Kim Taehyung, kembali menggeleng menjawab pertanyaan sang adik. Air mukanya tidak menunjukkan adanya kebohongan dari jawabannya. Ah, bukan. Jungkook bahkan tidak pernah tau apa yang kakaknya rasakan karena ekspresinya selalu sama. Benar-benar sulit ditebak.

"Tidak, aku tidak mengenal seseorang bernama Park Jimin," jawab Taehyung dengan tegas.

Jungkook hanya mengangguk. Kembali menikmati sensasi luar biasa dari setiap tetes susu yang terkecap lidahnya dan mengalihkan pandangannya ke luar kaca jendela, membiarkan keheningan mengisi atmosfir di antara mereka hingga mobil berhenti di sebuah toko buku.

***

Bulan mulai merangkak naik saat Taehyung memasuki pekarangan rumahnya.
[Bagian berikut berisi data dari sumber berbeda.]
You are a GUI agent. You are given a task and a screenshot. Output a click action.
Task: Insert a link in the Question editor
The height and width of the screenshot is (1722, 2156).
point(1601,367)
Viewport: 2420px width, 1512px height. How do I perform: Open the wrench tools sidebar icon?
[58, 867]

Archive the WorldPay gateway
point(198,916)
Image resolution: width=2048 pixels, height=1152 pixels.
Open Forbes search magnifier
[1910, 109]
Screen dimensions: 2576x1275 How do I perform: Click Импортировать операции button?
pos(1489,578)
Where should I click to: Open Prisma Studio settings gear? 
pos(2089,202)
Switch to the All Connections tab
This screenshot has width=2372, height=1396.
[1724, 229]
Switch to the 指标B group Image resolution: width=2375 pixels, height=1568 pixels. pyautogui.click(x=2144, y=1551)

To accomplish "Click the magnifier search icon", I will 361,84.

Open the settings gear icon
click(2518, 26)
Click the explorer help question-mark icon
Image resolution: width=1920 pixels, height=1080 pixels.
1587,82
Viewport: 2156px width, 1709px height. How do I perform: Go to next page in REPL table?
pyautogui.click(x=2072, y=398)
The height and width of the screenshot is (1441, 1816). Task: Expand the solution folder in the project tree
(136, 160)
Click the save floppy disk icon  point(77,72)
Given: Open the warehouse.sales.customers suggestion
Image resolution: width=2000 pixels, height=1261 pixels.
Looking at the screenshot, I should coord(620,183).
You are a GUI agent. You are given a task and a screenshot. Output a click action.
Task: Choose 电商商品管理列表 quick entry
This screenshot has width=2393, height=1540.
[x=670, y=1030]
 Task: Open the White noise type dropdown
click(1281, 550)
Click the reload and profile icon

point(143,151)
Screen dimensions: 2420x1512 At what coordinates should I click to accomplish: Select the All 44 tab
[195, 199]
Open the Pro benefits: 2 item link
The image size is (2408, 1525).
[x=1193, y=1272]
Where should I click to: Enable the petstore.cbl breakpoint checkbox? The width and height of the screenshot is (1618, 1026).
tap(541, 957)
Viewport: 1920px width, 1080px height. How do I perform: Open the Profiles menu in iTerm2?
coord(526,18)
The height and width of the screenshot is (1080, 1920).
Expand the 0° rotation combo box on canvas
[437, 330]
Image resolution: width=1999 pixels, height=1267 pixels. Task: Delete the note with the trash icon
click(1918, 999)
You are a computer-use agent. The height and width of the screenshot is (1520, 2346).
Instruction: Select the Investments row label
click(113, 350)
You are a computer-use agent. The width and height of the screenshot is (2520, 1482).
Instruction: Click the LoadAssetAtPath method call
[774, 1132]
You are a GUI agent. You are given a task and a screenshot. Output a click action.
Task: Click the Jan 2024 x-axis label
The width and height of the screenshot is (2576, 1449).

Ia memarkir mobilnya di halaman depan, membiarkan penjaga melakukan pekerjaannya sementara dia berjalan memasuki rumah.

"Aku pulang!"

Suaranya terdengar hingga ke ruang televisi, membuat seseorang yang tengah bersantai di sana beranjak menghampirinya.

"Taehyung-ah, sudah pulang?"

Taehyung tersenyum, mendekat padanya kemudian memberi kecupan pada wanita yang paling dicintainya.

"Ah, kau ini tidak pernah berubah, Taehyung. Sejak kecil selalu mencium Ibu seperti itu"

"Memangnya kenapa? Aku 'kan anak Ibu," jawab Taehyung cemberut.

Entah kenapa, ketika di depan ibunya sikap Taehyung akan benar-benar berbeda. Seolah dia masih anak berumur lima tahun yang bisa bersikap manja pada wanita itu. Padahal tingginya saja sudah melampaui sang ibu.

Yoon Ha tersenyum sendu, mengusap surai cokelat terang milik Taehyung. Setiap kali Taehyung menyebut dia adalah anaknya, Yoon Ha selalu merasa tertohok. Karena bagaimana pun, Taehyung bukanlah anaknya. Bukan darah dagingnya sendiri.

"Tapi kau 'kan sudah besar, Tae". Yoon Ha menurunkan tangannya. "Lagipula kau sudah punya adik. Kookie saja jarang bersikap manja pada Ibu"

"Jadi Ibu tidak suka kalau aku manja pada Ibu?" Taehyung melipat tangannya di depan dada sambil mengerucut. Membuat Yoon Ha tertawa kecil dan mencubit pipinya gemas.

"Ibu, sakit" Taehyung mengelus pipinya yang kemerahan, bibirnya semakin mengerucut.

"Sudah, jangan marah. Lebih baik Tae masuk kamar. Nanti Ibu panggil kalau makan malamnya sudah siap."

"Oke"

Taehyung membentuk lingkaran dengan ibu jari dan telunjuknya, kemudian menaiki tangga memasuki kamar. Sementara Yoon Ha masih memandanginya dengan sendu.

"Maaf Taehyung-ah. Ibu belum bisa mengatakannya padamu."